急性混合细胞白血病临床特点及免疫学表型的研究

本研究目的是分析急性混合细胞白血病（MAL）的临床特点及生物学特征,临床疗效及预后。回顾性分析了48例MAL患者,这些患者均是根据国际白血病欧洲协作组（EGIL）1995年标准而诊断的急性混合细胞白血病;同时,以同期68例急性非淋巴细胞性白血病（AML）和61例急性淋巴细胞性白血病（ALL）患者作为对照。结果表明：在同期急性白血病500例中MAL发生率为9.6%,细胞形态上往往表现为AML以M1、M2亚型为主,ALL以L2亚型为主;MAL组白细胞中位数明显高于AML组和ALL组,差别有统计学意义（P〈0.05）,MAL组肝脾淋巴结肿大例数明显高于AML组（P〈0.01）,而与ALL组相比较差别无统计学意义（P〉0.05）;MAL组以髓系和B系抗原共表达为主,占70.9%,T系和髓系共同表达的占20.8%,T系、B系和髓系均表达的占8.3%;MAL组CD34阳性率为79.2%,明显高于AML组CD34阳性率（54.4%）和ALL组CD34阳性率（52.5%）,差别均有统计学意义（P〈0.01）,提示MAL可能起源于造血干细胞;MAL组正常核型占32.1%,异常核型占67.9%,其中Ph染色体阳性率（25%）明显高于AML组Ph染色体阳性率（0%）,差别有统计学意义（P〈0.01）,而与ALL组Ph染色体阳性率（16.7%）相比较差别无统计学意义（P〉0.05）;MAL组完全缓解率（CR率）为38.1%,明显低于AML组CR率（70.8%）和ALL组CR率（72.2%）,差别均有统计学意义（P〈0.01）,MAL组疗效与CD34和Ph染色体的表达呈负相关。结论：MAL以髓系和淋巴系抗原共表达为主,它很可能源于造血干细胞,MAL较少见,常伴有较多的不良预后因素,缓解率低,预后差,因此须进一步探讨合理有效的治疗方案。

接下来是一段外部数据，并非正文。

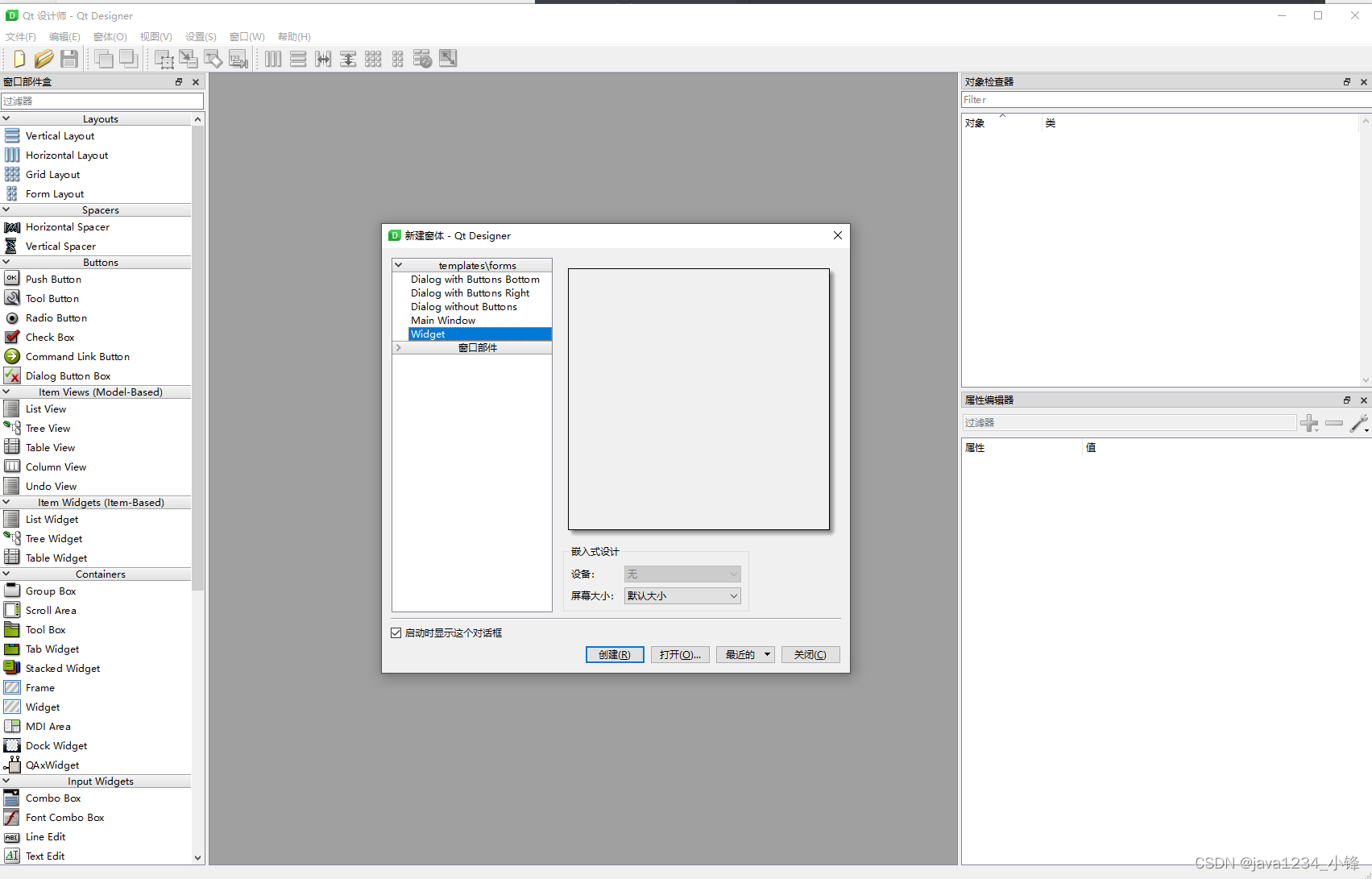Save the form using the toolbar save icon
The width and height of the screenshot is (1372, 879).
69,58
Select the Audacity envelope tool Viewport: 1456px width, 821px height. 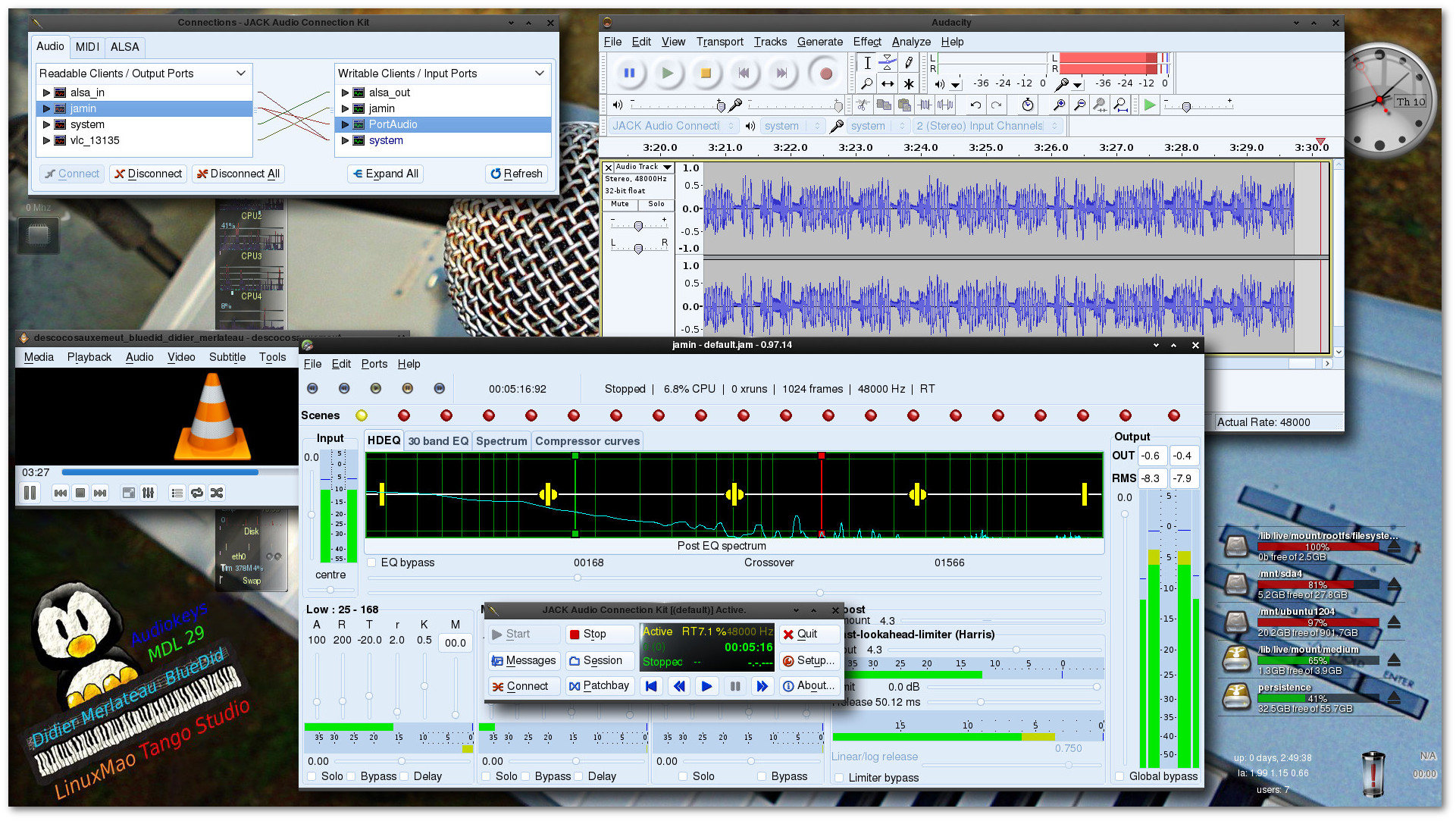(x=888, y=63)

Clinical Characteristics and Immunophenotypes of Mixed-Lineage Acute Leukemia

The aim of study was to analyze the clinical,biological features,treatment outcome and prognosis of mixed-lineage acute leukemia(MAL).48 MAL patients diagnosed according to European Group of International Leukemia(EGIL)scoring system were retrospectively analyzed and the analysis results were compared with that from 68 cases of AML and 61 cases of ALL.The results showed that the incidence of MAL in acute leukemia was 9.6%.Morphologically,the subtypes of M1 and M2 were predominant in AML,while L2 in ALL.The median of white blood cell count in MAL was significantly higher than that of non-mixed-lineage cases(AML and ALL)observed during the same period(P<0.05).The incidences of enlargement of liver,spleen and lymphonodes in MAL were higher than those in AML.The difference was significant(P<0.01)and was not significant compared with those in ALL(P>0.05).Coexpression of myeloid and B lymphoid antigens in MAL patients was predominant,its rate was 70.9%.The coexpression rate of T lymphoid and myeloid antigens was 20.8%,coexpression of B,T lymphoid and myeloid antigens was 8.3%.CD34 was expressed in 79.2% of MAL cases,it was higher than those expressed in AML(54.4%)and ALL(52.5%)(P<0.01),which suggests that MAL might originate from malignant transformation of hematopoietic stem cells.Cytogenetic analysis revealed normal and abnormal karyotypes in 32.1% and 67.9% of MAL cases respectively.In MAL Ph chromosome abnormality incidence was 25% and was significantly higher than that in AML group(0%)(P<0.01),but was not statistical defference with that in ALL group(16.7%)(P>0.05).The completed remission rate of MAL was 38.1%,lower than CR rate in AML(70.8%)and ALL(72.2%)respectively(P<0.01).Treatment outcomes were negatively related to the expression of CD34 antigen and Ph chromosome.It is concluded that MAL is supposed to be originated from stem cells,coexpression of lymphoid/myeloid antigens is the major feature of MAL which accompanies many poor prognosis factors and lower CR rate.Appropriate chemotherapeutic strategy should be further searched.